:: Instructions for the task ::
Can you reproduce word for word everything in the records from the line containing "Given: Select Поиск" down to the line containing "This screenshot has height=768, width=961.", with both of those lines included and the pictures left out?

:: Data for the task ::
--- BEGIN ---

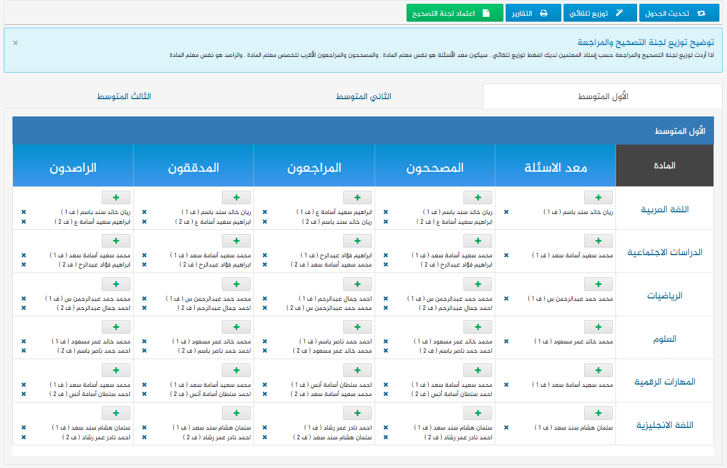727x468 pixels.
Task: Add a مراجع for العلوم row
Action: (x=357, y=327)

--- END ---
--- BEGIN ---

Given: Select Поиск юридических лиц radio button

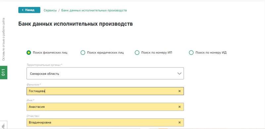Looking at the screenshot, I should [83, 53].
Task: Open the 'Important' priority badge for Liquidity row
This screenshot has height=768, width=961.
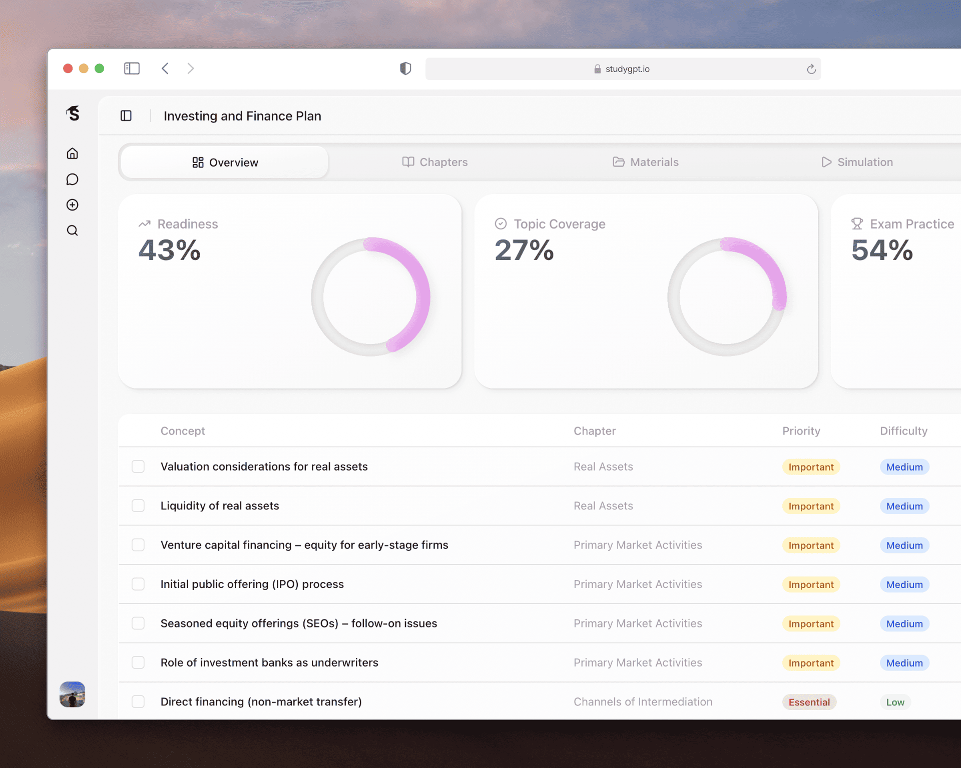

--- END ---
--- BEGIN ---

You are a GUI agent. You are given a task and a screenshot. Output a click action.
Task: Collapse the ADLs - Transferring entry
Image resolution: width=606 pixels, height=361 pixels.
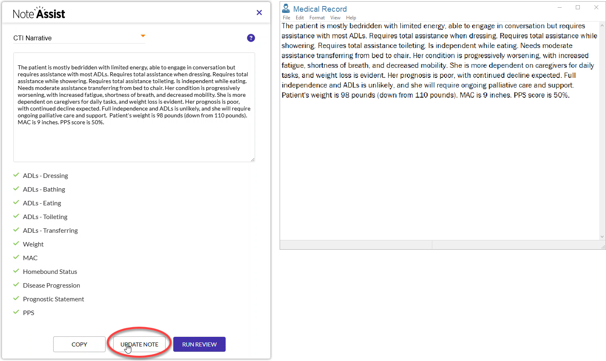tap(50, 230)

--- END ---

:: Full output ::
Given: Select Поиск юридических лиц radio button

Looking at the screenshot, I should [83, 53].
Task: Open the 'Important' priority badge for Liquidity row
This screenshot has height=768, width=961.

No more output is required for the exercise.